◆ **Records provided**

--- --- ---

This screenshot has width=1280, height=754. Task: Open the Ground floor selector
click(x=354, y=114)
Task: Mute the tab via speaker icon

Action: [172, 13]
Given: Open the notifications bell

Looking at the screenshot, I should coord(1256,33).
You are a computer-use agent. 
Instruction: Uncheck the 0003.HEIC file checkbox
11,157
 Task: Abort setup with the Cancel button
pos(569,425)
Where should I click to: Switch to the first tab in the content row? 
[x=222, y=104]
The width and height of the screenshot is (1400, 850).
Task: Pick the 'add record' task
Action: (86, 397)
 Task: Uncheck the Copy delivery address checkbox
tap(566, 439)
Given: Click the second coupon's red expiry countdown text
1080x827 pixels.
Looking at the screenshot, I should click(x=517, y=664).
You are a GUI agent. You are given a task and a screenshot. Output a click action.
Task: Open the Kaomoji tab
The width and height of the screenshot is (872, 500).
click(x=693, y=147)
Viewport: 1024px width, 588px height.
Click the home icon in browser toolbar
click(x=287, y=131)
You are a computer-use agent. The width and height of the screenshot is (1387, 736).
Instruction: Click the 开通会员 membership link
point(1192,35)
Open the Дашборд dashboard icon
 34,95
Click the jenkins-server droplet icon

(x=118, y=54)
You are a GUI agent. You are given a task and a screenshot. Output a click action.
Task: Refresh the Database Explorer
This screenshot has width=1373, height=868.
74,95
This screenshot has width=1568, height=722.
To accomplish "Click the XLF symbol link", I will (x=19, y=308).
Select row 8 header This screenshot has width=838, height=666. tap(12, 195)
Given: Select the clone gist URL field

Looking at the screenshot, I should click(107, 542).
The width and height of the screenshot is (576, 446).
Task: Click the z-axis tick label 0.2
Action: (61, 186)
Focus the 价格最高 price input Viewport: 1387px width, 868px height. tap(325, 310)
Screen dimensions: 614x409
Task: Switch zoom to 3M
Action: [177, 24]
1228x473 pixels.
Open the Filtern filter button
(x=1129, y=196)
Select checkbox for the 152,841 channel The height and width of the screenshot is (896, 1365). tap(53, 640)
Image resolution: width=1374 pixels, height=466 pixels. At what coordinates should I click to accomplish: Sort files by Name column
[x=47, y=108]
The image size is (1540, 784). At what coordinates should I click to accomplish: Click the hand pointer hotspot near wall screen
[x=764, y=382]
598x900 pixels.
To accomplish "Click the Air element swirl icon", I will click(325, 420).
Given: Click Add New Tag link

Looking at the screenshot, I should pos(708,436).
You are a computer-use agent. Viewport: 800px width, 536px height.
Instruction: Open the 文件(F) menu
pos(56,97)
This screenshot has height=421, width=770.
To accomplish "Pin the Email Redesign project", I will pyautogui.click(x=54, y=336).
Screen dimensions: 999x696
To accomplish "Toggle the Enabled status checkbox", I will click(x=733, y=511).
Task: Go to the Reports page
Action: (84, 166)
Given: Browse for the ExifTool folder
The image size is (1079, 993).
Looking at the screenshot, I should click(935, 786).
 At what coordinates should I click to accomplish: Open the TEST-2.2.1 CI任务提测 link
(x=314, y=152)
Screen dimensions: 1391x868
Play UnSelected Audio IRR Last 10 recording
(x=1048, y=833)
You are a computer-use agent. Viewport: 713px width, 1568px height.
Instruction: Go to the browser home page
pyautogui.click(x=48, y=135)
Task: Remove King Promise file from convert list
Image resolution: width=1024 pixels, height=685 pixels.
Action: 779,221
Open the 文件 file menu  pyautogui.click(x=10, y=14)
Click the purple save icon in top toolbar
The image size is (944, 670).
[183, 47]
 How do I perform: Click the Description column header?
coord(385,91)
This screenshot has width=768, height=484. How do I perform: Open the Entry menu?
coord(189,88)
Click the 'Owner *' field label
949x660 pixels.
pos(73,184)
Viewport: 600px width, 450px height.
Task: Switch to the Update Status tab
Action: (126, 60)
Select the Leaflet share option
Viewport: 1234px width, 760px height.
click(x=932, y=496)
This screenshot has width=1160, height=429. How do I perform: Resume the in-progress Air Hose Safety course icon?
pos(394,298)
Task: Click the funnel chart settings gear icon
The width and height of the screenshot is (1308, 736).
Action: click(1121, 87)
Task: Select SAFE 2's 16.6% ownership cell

--- --- ---

◆ **Written exercise**
Pull out each line of the material that contains the word "Switch".

◆ **The output**
Where should I click to: Switch to the first tab in the content row? 
Task: Switch zoom to 3M
Task: Switch to the Update Status tab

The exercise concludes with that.